(Saved data entries)
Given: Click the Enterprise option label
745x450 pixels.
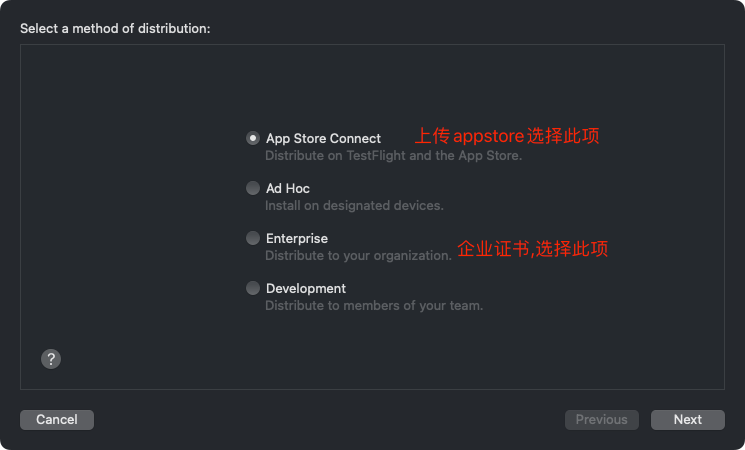Looking at the screenshot, I should 296,238.
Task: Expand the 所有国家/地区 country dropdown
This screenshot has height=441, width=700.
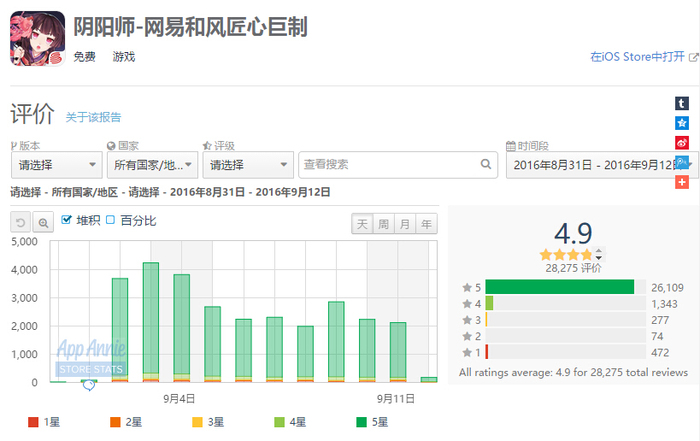Action: coord(152,165)
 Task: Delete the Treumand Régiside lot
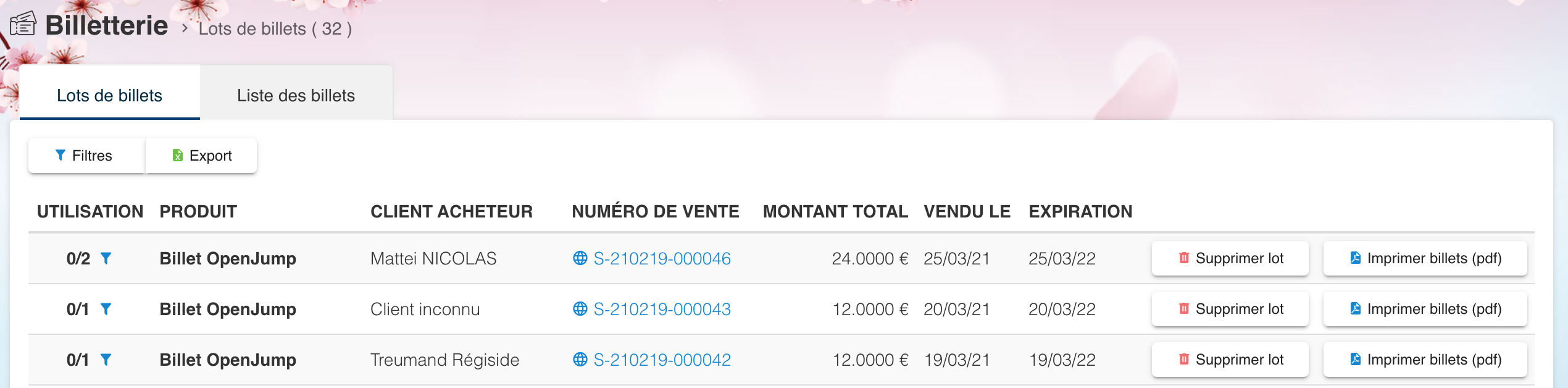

TASK PROMPT » Please transcribe exactly the lines from the one that contains "745x450 pixels." through the closing line of the entries, with no pictures.

RESPONSE FOR THIS EXERCISE »
745x450 pixels.
Looking at the screenshot, I should 296,238.
Task: Expand the 所有国家/地区 country dropdown
This screenshot has height=441, width=700.
Action: coord(152,165)
 Task: Delete the Treumand Régiside lot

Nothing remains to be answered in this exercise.